ASSIGNED TASK: Every entry should be copied exactly, with nothing added or dropped.

╭─ THE DATA

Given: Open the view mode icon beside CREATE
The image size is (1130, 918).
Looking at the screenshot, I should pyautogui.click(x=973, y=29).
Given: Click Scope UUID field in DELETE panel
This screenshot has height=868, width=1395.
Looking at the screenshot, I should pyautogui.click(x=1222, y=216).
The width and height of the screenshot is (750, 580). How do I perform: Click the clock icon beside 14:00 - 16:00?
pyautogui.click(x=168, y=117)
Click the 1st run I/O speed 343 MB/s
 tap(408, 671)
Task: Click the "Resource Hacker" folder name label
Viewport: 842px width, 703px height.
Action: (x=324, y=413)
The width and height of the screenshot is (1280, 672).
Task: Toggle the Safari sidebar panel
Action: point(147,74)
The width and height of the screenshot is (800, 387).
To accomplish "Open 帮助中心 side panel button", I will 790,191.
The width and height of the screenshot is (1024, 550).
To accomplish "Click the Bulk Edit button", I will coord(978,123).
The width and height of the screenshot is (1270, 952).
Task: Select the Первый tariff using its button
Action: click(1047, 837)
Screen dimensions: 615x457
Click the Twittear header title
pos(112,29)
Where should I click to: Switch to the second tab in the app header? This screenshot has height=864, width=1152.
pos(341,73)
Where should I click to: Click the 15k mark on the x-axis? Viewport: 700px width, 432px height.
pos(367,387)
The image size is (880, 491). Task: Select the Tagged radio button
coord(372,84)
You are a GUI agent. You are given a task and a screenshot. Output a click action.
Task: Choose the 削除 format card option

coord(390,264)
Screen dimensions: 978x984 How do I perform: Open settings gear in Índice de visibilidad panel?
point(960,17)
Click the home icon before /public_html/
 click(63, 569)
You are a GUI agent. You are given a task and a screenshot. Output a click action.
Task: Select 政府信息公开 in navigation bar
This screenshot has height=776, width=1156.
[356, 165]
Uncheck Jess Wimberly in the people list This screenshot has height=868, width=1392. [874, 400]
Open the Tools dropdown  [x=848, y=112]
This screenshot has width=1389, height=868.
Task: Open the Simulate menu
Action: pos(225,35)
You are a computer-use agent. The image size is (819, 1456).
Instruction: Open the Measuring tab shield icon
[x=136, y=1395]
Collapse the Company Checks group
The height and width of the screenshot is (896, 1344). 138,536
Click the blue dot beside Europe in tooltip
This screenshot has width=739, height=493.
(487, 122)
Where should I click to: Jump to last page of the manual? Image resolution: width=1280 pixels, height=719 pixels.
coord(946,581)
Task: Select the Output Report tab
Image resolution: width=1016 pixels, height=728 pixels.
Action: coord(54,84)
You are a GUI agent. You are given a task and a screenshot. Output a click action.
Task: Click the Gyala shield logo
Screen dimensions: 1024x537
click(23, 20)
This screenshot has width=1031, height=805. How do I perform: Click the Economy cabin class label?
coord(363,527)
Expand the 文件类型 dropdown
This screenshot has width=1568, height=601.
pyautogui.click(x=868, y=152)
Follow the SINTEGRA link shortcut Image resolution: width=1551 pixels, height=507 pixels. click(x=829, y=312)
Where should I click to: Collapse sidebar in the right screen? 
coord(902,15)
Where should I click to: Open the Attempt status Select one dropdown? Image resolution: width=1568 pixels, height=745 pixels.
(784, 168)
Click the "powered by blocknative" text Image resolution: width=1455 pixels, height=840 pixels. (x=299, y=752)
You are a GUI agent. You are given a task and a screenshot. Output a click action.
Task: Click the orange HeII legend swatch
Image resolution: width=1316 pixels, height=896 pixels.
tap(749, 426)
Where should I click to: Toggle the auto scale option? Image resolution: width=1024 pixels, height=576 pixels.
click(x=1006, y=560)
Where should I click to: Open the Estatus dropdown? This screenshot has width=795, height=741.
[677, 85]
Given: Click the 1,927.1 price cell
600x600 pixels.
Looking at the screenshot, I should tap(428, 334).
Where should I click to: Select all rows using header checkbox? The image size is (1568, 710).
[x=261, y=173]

╰─

RESULT OF THIS TASK:
Given: Open the view mode icon beside CREATE
The image size is (1130, 918).
Looking at the screenshot, I should pyautogui.click(x=973, y=29).
Given: Click Scope UUID field in DELETE panel
This screenshot has height=868, width=1395.
Looking at the screenshot, I should pyautogui.click(x=1222, y=216).
The width and height of the screenshot is (750, 580). How do I perform: Click the clock icon beside 14:00 - 16:00?
pyautogui.click(x=168, y=117)
Click the 1st run I/O speed 343 MB/s
 tap(408, 671)
Task: Click the "Resource Hacker" folder name label
Viewport: 842px width, 703px height.
Action: (x=324, y=413)
The width and height of the screenshot is (1280, 672).
Task: Toggle the Safari sidebar panel
Action: point(147,74)
The width and height of the screenshot is (800, 387).
To accomplish "Open 帮助中心 side panel button", I will 790,191.
The width and height of the screenshot is (1024, 550).
To accomplish "Click the Bulk Edit button", I will coord(978,123).
The width and height of the screenshot is (1270, 952).
Task: Select the Первый tariff using its button
Action: click(1047, 837)
Screen dimensions: 615x457
Click the Twittear header title
pos(112,29)
Where should I click to: Switch to the second tab in the app header? This screenshot has height=864, width=1152.
pos(341,73)
Where should I click to: Click the 15k mark on the x-axis? Viewport: 700px width, 432px height.
pos(367,387)
The image size is (880, 491). Task: Select the Tagged radio button
coord(372,84)
You are a GUI agent. You are given a task and a screenshot. Output a click action.
Task: Choose the 削除 format card option

coord(390,264)
Screen dimensions: 978x984 How do I perform: Open settings gear in Índice de visibilidad panel?
point(960,17)
Click the home icon before /public_html/
 click(63, 569)
You are a GUI agent. You are given a task and a screenshot. Output a click action.
Task: Select 政府信息公开 in navigation bar
This screenshot has height=776, width=1156.
[356, 165]
Uncheck Jess Wimberly in the people list This screenshot has height=868, width=1392. [874, 400]
Open the Tools dropdown  [x=848, y=112]
This screenshot has width=1389, height=868.
Task: Open the Simulate menu
Action: pos(225,35)
You are a computer-use agent. The image size is (819, 1456).
Instruction: Open the Measuring tab shield icon
[x=136, y=1395]
Collapse the Company Checks group
The height and width of the screenshot is (896, 1344). 138,536
Click the blue dot beside Europe in tooltip
This screenshot has width=739, height=493.
(487, 122)
Where should I click to: Jump to last page of the manual? Image resolution: width=1280 pixels, height=719 pixels.
coord(946,581)
Task: Select the Output Report tab
Image resolution: width=1016 pixels, height=728 pixels.
Action: coord(54,84)
You are a GUI agent. You are given a task and a screenshot. Output a click action.
Task: Click the Gyala shield logo
Screen dimensions: 1024x537
click(23, 20)
This screenshot has width=1031, height=805. How do I perform: Click the Economy cabin class label?
coord(363,527)
Expand the 文件类型 dropdown
This screenshot has width=1568, height=601.
pyautogui.click(x=868, y=152)
Follow the SINTEGRA link shortcut Image resolution: width=1551 pixels, height=507 pixels. click(x=829, y=312)
Where should I click to: Collapse sidebar in the right screen? 
coord(902,15)
Where should I click to: Open the Attempt status Select one dropdown? Image resolution: width=1568 pixels, height=745 pixels.
(784, 168)
Click the "powered by blocknative" text Image resolution: width=1455 pixels, height=840 pixels. (x=299, y=752)
You are a GUI agent. You are given a task and a screenshot. Output a click action.
Task: Click the orange HeII legend swatch
Image resolution: width=1316 pixels, height=896 pixels.
tap(749, 426)
Where should I click to: Toggle the auto scale option? Image resolution: width=1024 pixels, height=576 pixels.
click(x=1006, y=560)
Where should I click to: Open the Estatus dropdown? This screenshot has width=795, height=741.
[677, 85]
Given: Click the 1,927.1 price cell
600x600 pixels.
Looking at the screenshot, I should tap(428, 334).
Where should I click to: Select all rows using header checkbox? The image size is (1568, 710).
[x=261, y=173]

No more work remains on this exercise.